GOAL:
Rewrite the material from the line with "Switch to the Summary tab" through the line with "point(1026,35)", changing "magnifier" to "magnifying glass" and keeping everything else the same. Leave the pictures out of your answer.

+++ WORKING DATA +++

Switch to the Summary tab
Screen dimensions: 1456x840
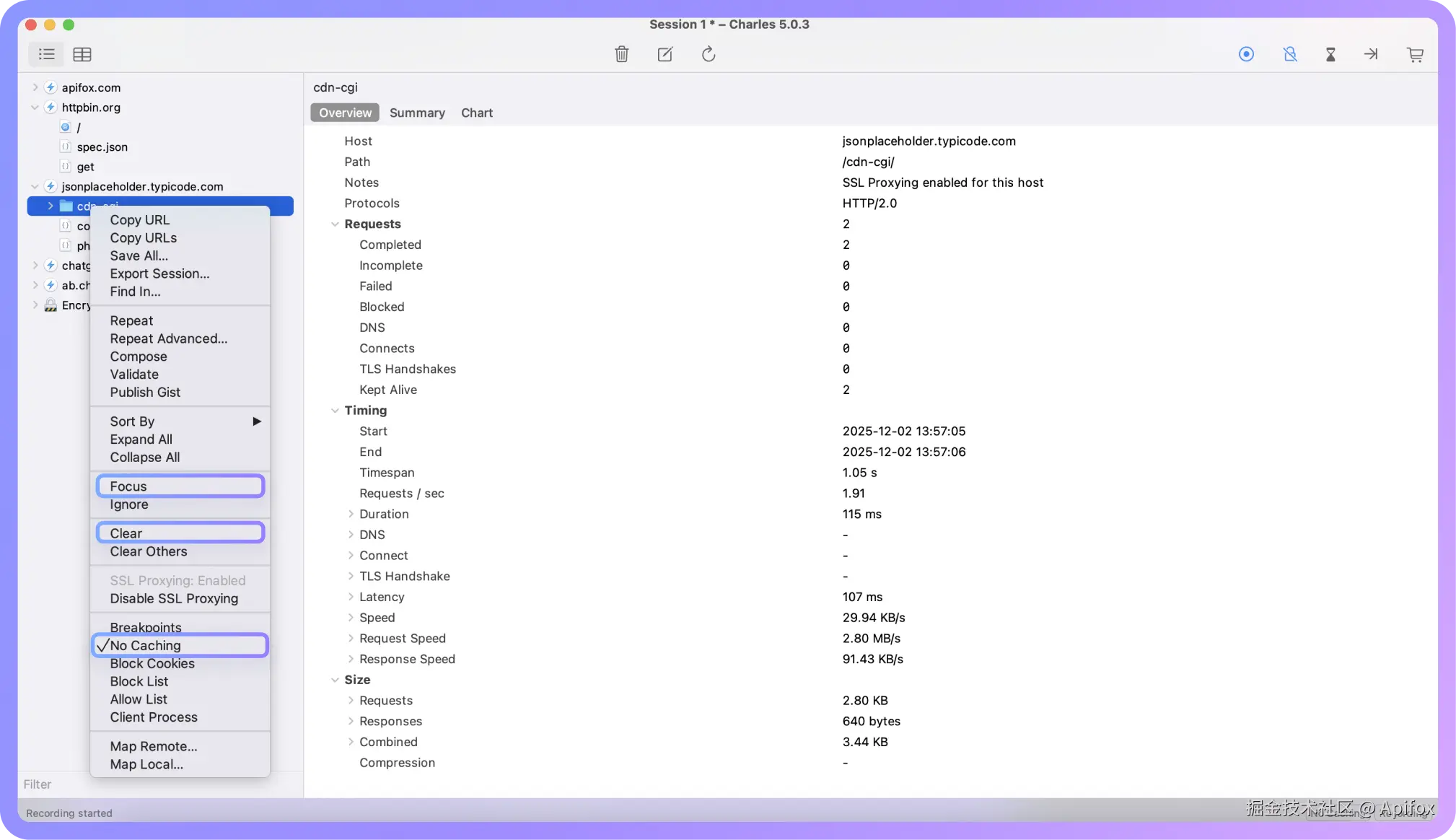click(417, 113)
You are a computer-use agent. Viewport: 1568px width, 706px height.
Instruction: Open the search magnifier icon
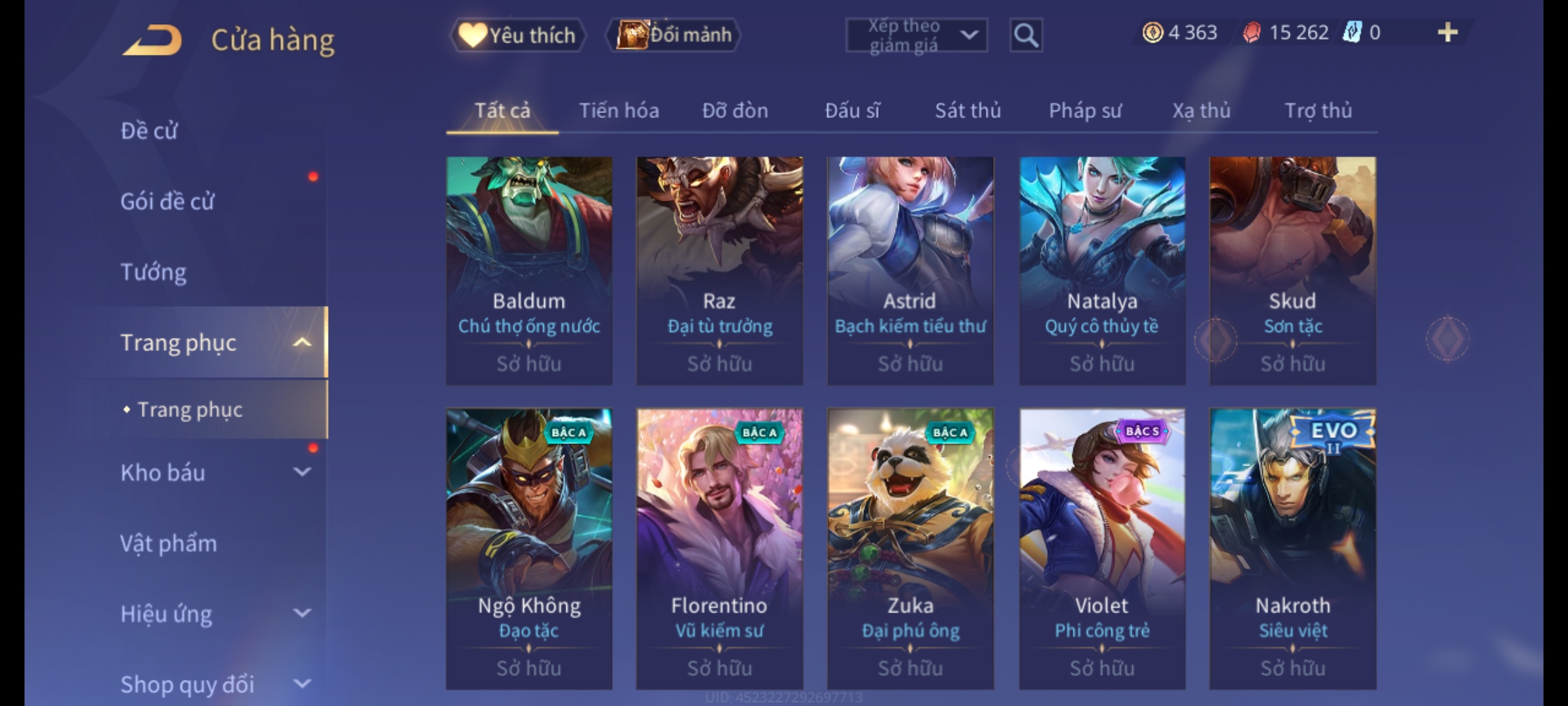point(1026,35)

+++
+++ WORKING DATA +++

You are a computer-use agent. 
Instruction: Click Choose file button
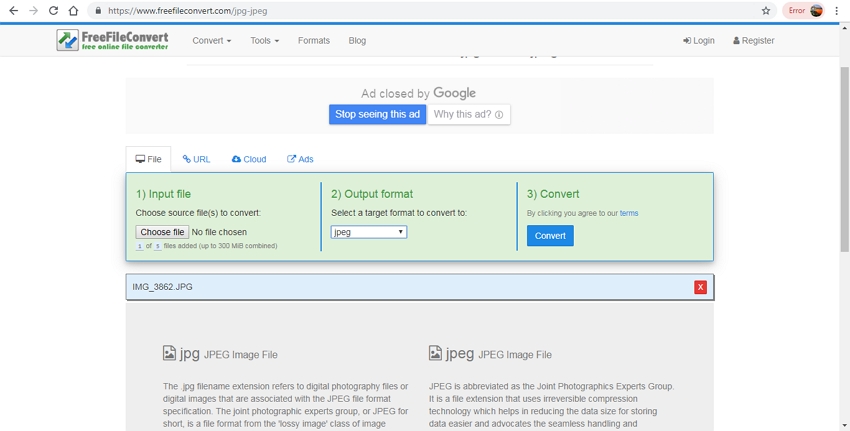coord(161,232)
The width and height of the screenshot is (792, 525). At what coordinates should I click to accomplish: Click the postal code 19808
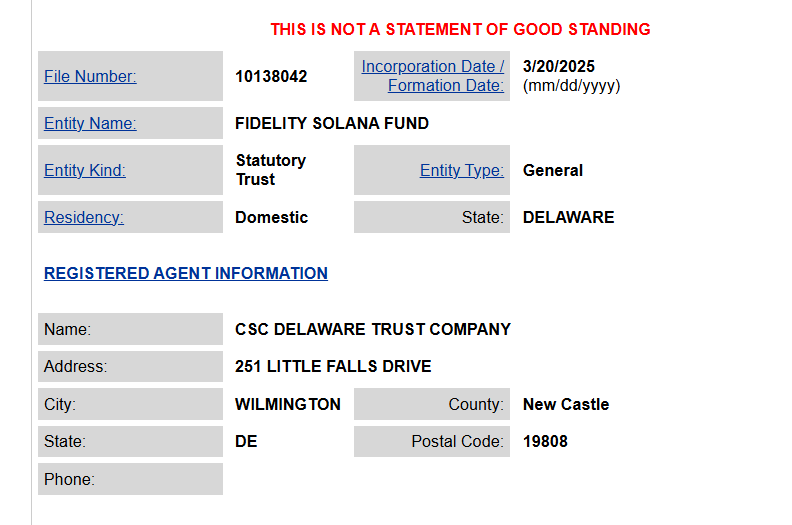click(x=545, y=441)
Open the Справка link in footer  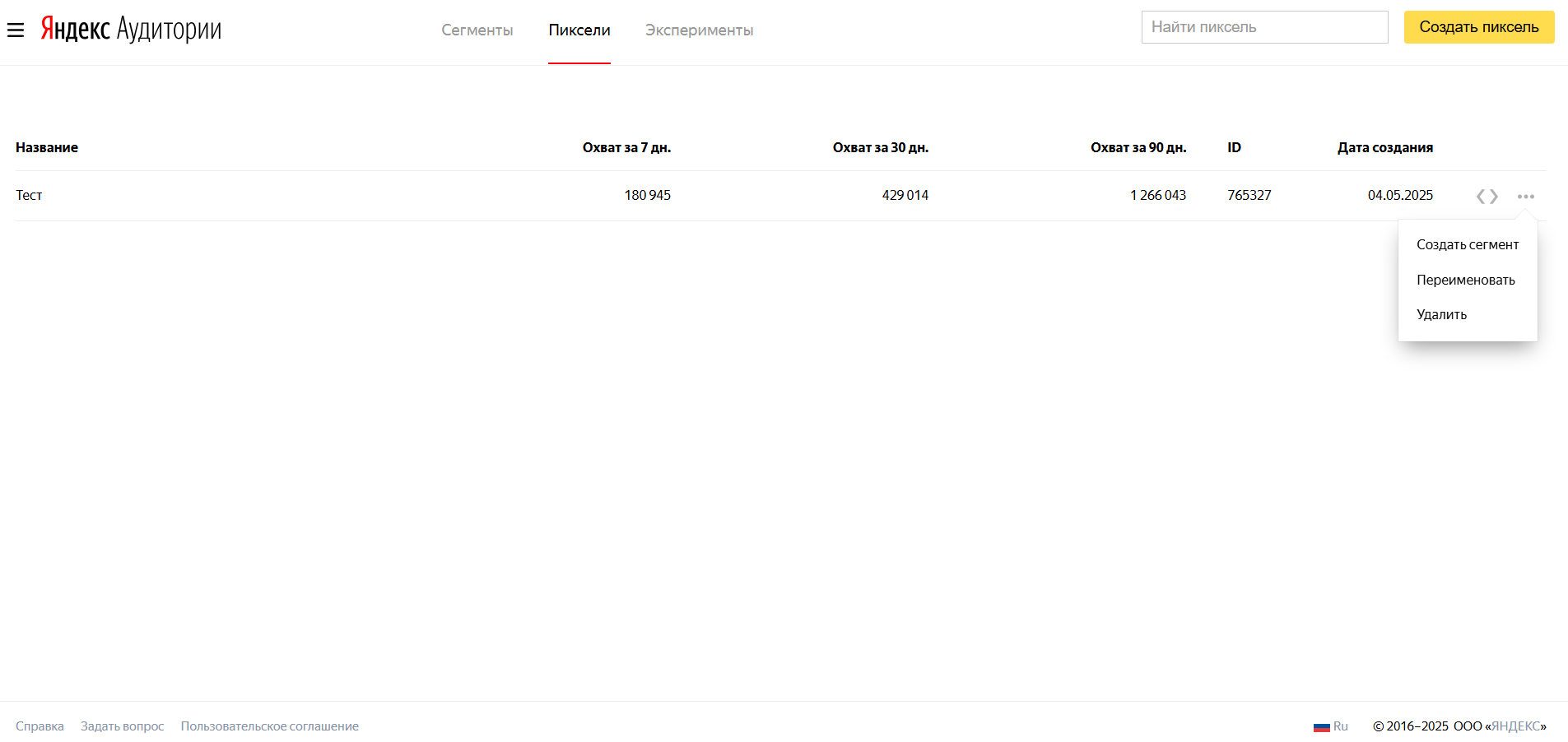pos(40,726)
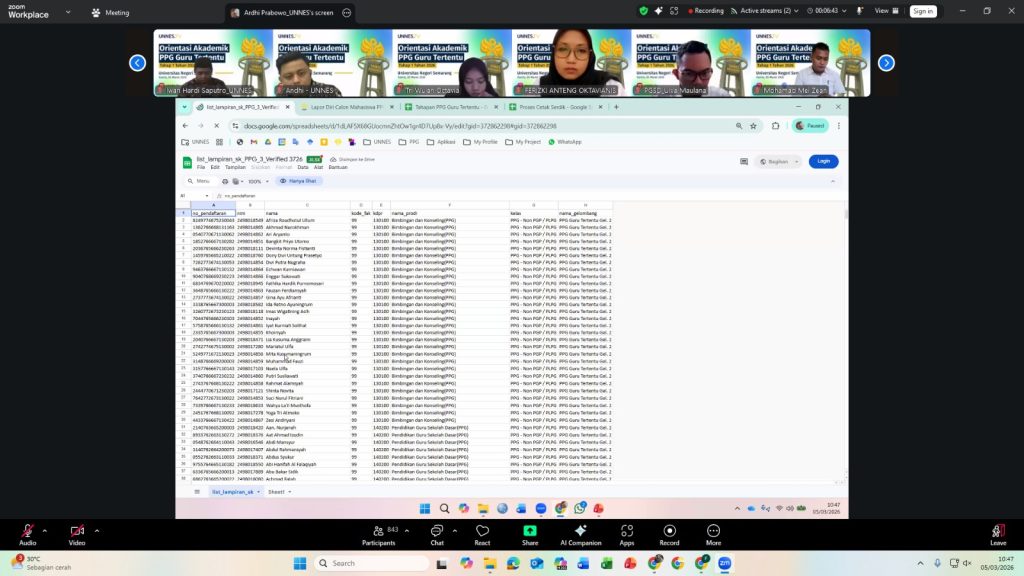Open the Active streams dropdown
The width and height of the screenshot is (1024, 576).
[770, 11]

+++

RESPONSE TO THE EXERCISE:
Switch to the Summary tab
Screen dimensions: 1456x840
click(417, 113)
You are a computer-use agent. Viewport: 1568px width, 706px height.
Instruction: Open the search magnifying glass icon
point(1026,35)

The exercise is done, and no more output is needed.